WHAT THE EXERCISE ASKS:
Swap "column header" for "column heading" and write out the following lines again, leaving everything else as it is.

RAW RECORDS:
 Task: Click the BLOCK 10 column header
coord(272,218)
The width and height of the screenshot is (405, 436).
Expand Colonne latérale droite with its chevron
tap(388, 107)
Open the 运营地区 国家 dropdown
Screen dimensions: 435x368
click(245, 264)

EXERCISE SOLUTION:
 Task: Click the BLOCK 10 column heading
coord(272,218)
The width and height of the screenshot is (405, 436).
Expand Colonne latérale droite with its chevron
tap(388, 107)
Open the 运营地区 国家 dropdown
Screen dimensions: 435x368
click(245, 264)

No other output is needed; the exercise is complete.